Por Alexis Carré

La nueva retórica de la izquierda es desconcertante. Desde las asambleas generales prohibidas o los monos blancos en Tolbiac, hasta las manifestaciones contra el “racismo de Estado” del movimiento Justicia para Adama, las movilizaciones sociales están cada vez más teñidas del color de identidad, como si el mundo común ya no tuviera otro uso para activistas que no sea la expresión de su particularidad. Este nuevo lenguaje político, que apareció en los Estados Unidos, no se limitó a los grupos más marginales; por el contrario, impregna profundamente el funcionamiento del Partido Demócráta. A pesar de que la política de segmentación electoral de este último inspiró a sus homólogos en toda Europa, los intelectuales progresistas estadounidenses, Mark Lilla, William Galston y Yascha Mounk, lo acusaron de estar en origen de las dificultades de su familia política y de haber contribuido al surgimiento de un populismo de resentimiento. Las transformaciones políticas a las que se oponen son, y serán cada vez más, parte de nuestra vida cotidiana. Por lo tanto, es más importante que nunca ver cómo la situación estadounidense está iluminando nuestro futuro político para que podamos protegernos de los peligros que conlleva.
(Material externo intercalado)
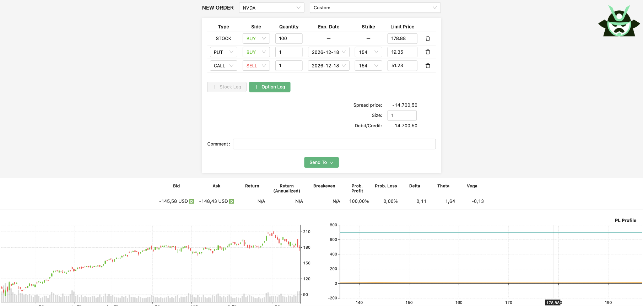Click the Comment text field
Screen dimensions: 643x307
(334, 144)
Esta nueva forma de activismo surgió por primera vez en los campus universitarios, donde produjo una generación de activistas (peyorativamente denominados Guerreros de la Justicia Social) que estaban menos preocupados por el ejercicio del poder que por criticar la opresión y defender a las minorías oprimidas. Sin embargo, su fuerza movilizadora se fue convirtiendo poco a poco en un objeto de deseo para los dirigentes democráticos que se enfrentaban a la pérdida de influencia de las organizaciones profesionales que tradicionalmente les apoyaban. Por esta razón, más allá de las teorías de Michel Foucault, Judith Butler o Kimberlé Crenshaw, que están en el origen de este movimiento, el “progresismo identitario” también ha generado una estrategia electoral concreta, cuya ilustración en Francia fue el famoso informe Terra Nova de 2011. En este documento, Olivier Ferrand constata la erosión del apoyo de las clases trabajadoras al Partido Socialista e invita a este último a reconstituir una mayoría mediante la agregación de los segmentos electorales minoritarios reunidos en torno a las cuestiones de identidad y de sociedad (multiculturalismo, matrimonio entre homosexuales, derechos de la mujer, etc.).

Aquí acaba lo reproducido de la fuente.